_ЗАДАНИЕ 1_
Ответьте по фрагменту текста о раннем детстве:
(а) В каком году родился рассказчик?
(б) Как зовут брата рассказчика и на сколько он моложе?
(в) Почему рассказчику было обидно, что рождение и именины приходились на один день?
_ЗАДАНИЕ 2_
В исходных строках от строки с «Given: Select register 40010 value» до строки с «should pyautogui.click(x=1289, y=148).» включительно замените «Given» на «Request», больше ничего не меняя. Приведите только эти строки.

***** ФРАГМЕНТ ТЕКСТА

Сентябрь-ноябрь, 1940

Часть первая

ОТ ДЕТСТВА К ЮНОСТИ

(1859-1873)

1. РАННЕЕ ДЕТСТВО

   Я родился в 1859 г. 15 (28) января и получил имя Павла не от апостола, а от пустынножителя, в пустыни Фиваиды, - в силу обета родителей назвать меня именем святого того дня, когда я появлюсь на свет. Мне было очень обидно впоследствии, что мое рождение и именины совпадали в один день: от этого, естественно, уменьшалось количество подарков от родных и знакомых. Мой брат Алексей, на год моложе меня, был в этом отношении лучше наделен судьбой. Но еще позже, гораздо позже, я все же отдал предпочтение своему тихому источнику света перед "римским гражданином", мастером компромисса, прожившим под псевдонимом свою деятельную жизнь агитатора и организатора. Любители мистики могут найти в этом какое-то предзнаменование. Другие будут возражать. Можно примириться на том, что мне всю жизнь пришлось оставаться, так сказать, на "марше" событий и за то остаться себе верным.

**********
***** ИСХОДНЫЕ ДАННЫЕ

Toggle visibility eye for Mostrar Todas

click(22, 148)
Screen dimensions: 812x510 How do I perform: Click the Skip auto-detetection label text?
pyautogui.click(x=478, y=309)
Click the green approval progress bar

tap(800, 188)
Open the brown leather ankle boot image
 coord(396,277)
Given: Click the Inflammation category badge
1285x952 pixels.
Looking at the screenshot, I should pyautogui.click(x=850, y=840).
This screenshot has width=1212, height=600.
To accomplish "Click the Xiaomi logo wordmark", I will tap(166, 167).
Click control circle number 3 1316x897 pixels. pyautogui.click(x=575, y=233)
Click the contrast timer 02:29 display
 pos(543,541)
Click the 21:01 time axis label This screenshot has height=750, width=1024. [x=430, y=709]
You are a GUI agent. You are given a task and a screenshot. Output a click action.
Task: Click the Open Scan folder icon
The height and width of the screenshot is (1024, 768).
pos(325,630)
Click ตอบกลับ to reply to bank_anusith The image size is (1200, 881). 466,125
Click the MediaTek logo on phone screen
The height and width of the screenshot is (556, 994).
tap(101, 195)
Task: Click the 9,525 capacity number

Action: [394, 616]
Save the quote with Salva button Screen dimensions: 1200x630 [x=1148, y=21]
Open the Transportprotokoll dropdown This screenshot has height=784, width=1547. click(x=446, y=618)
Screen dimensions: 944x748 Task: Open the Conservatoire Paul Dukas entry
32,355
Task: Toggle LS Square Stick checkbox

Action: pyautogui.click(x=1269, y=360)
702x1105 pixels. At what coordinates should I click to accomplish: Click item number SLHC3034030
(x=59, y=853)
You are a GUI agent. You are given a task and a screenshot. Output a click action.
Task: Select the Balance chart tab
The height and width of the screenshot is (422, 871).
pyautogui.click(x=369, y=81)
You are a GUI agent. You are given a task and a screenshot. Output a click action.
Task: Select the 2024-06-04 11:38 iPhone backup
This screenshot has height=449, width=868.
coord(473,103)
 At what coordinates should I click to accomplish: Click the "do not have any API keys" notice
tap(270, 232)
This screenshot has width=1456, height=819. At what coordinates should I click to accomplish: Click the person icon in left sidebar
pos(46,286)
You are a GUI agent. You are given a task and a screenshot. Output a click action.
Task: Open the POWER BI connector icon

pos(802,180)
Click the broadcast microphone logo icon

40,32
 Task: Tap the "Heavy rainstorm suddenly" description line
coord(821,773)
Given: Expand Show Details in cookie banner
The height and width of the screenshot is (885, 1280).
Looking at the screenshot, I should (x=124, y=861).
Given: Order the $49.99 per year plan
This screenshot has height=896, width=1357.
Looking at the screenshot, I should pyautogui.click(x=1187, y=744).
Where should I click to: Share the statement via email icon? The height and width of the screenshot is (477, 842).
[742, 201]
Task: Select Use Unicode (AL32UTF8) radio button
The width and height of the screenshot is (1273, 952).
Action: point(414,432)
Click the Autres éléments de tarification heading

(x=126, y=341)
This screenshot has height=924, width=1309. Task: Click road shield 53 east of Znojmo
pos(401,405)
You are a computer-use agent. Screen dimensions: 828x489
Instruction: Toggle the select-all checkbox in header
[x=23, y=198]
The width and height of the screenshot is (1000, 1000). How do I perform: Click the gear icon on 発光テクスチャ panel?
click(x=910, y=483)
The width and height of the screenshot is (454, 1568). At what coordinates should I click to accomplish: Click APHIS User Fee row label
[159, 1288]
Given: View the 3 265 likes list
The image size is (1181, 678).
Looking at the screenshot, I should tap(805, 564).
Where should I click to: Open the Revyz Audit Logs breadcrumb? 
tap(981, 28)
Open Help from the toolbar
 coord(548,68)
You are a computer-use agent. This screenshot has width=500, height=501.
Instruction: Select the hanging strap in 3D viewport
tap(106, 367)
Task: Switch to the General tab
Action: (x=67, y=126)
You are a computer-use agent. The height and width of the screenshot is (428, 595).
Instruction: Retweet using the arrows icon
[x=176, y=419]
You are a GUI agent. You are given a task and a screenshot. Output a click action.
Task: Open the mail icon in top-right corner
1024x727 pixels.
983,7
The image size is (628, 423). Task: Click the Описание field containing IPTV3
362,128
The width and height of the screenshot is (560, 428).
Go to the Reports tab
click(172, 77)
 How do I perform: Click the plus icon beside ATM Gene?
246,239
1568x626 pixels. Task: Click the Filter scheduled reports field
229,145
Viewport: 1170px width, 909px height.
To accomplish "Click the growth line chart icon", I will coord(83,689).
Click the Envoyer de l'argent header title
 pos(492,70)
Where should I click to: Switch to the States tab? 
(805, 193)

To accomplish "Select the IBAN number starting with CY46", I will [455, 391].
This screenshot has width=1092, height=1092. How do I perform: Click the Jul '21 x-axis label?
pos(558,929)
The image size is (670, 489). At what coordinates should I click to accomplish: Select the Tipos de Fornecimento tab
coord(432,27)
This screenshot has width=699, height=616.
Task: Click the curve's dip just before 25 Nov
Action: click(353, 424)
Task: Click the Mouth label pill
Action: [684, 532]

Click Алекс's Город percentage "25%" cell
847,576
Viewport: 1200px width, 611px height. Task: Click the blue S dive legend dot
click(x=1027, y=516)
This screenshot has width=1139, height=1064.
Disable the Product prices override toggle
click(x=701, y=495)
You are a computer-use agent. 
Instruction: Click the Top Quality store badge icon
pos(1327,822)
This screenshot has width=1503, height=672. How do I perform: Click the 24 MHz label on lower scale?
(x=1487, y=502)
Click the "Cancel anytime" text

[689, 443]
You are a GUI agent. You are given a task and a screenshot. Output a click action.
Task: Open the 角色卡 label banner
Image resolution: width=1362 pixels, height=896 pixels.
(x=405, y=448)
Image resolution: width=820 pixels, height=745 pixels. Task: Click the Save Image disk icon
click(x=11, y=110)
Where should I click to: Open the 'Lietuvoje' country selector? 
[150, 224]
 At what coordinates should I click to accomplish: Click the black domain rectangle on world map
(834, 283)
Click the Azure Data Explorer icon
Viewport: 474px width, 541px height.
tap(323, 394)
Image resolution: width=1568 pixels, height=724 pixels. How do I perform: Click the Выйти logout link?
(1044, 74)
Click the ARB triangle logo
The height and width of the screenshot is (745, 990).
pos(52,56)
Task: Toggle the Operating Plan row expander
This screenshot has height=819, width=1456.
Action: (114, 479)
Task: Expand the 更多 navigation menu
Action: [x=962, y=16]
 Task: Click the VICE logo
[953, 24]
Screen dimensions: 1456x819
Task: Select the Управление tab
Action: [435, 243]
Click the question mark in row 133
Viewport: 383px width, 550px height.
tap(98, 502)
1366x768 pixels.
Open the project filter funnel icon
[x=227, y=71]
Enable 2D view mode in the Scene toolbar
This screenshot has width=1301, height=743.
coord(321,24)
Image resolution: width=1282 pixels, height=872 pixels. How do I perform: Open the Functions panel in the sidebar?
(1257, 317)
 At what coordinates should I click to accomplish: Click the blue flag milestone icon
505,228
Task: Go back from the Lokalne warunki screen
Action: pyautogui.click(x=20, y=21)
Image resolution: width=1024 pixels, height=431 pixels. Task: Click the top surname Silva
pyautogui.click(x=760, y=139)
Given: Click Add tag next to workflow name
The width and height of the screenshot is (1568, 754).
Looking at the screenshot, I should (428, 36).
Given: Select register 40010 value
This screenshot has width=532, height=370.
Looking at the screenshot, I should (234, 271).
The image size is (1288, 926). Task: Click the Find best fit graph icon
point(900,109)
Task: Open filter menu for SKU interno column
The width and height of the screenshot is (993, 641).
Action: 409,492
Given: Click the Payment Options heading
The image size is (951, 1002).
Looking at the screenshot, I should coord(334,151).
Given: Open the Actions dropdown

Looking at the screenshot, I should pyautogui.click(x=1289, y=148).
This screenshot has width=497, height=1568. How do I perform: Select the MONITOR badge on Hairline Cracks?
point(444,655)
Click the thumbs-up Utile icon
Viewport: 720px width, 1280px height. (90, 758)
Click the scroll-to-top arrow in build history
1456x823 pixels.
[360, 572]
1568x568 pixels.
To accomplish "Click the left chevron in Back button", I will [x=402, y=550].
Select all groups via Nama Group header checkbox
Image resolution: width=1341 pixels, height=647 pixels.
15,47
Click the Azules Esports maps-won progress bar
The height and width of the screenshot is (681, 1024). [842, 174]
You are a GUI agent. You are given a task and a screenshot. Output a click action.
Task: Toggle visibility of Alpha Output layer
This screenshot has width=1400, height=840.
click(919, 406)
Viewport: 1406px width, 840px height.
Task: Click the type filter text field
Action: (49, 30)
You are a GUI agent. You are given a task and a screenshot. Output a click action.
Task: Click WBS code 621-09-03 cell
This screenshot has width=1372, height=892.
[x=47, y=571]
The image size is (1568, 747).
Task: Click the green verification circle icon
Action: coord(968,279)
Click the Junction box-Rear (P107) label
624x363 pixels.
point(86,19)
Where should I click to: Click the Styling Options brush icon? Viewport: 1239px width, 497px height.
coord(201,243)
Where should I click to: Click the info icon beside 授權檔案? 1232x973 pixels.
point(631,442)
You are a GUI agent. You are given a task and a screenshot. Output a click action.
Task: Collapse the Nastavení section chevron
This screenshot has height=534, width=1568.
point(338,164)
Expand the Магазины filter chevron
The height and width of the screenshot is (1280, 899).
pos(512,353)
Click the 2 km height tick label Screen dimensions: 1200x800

**********

_РЕШЕНИЕ 1_
(а) В 1859 году, 15 (28) января.
(б) Брата зовут Алексей, он на год моложе рассказчика.
(в) Из-за этого уменьшалось количество подарков от родных и знакомых.

_РЕШЕНИЕ 2_
Request: Select register 40010 value
This screenshot has width=532, height=370.
Looking at the screenshot, I should (234, 271).
The image size is (1288, 926). Task: Click the Find best fit graph icon
point(900,109)
Task: Open filter menu for SKU interno column
The width and height of the screenshot is (993, 641).
Action: 409,492
Request: Click the Payment Options heading
The image size is (951, 1002).
Looking at the screenshot, I should coord(334,151).
Request: Open the Actions dropdown

Looking at the screenshot, I should pyautogui.click(x=1289, y=148).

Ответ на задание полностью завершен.